[The data Boundary: Start]

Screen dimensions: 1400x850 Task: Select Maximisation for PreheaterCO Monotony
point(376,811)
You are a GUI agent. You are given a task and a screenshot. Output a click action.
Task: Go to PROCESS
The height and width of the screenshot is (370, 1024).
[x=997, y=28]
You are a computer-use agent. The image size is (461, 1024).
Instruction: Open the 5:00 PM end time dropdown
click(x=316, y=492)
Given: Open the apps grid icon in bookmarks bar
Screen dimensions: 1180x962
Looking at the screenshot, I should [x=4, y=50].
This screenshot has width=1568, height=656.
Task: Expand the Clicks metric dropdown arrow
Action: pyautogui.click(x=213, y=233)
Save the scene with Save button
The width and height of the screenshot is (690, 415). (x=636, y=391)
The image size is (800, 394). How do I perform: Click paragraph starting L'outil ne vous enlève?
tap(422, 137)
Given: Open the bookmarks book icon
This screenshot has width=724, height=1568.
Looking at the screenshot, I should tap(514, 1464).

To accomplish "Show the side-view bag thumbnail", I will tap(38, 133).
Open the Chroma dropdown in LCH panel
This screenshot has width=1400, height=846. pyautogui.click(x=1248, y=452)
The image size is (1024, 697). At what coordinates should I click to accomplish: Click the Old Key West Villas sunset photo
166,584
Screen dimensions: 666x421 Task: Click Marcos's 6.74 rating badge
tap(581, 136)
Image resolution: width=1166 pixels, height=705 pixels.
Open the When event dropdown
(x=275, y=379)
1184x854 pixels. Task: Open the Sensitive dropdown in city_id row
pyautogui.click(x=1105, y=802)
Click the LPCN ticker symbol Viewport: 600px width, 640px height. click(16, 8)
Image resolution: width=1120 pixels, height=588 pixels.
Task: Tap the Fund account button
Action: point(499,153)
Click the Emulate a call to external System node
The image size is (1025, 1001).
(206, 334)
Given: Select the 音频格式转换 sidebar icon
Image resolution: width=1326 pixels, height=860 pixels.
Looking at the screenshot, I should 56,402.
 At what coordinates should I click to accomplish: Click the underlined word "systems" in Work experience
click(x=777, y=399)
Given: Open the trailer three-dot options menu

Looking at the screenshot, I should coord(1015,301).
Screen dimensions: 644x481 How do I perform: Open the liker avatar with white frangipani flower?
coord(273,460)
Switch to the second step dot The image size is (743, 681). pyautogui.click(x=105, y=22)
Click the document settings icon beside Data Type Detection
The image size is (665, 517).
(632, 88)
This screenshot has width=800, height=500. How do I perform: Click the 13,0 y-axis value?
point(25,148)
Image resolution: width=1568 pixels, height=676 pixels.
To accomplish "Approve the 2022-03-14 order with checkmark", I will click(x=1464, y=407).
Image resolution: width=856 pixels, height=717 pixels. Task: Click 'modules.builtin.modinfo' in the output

[The data Boundary: End]

◆ **Instructions to follow**: Reproduce every line from the listing above that holds the word "icon".

◆ **Exercise solution**:
Given: Open the apps grid icon in bookmarks bar
Given: Open the bookmarks book icon
Given: Select the 音频格式转换 sidebar icon
Click the document settings icon beside Data Type Detection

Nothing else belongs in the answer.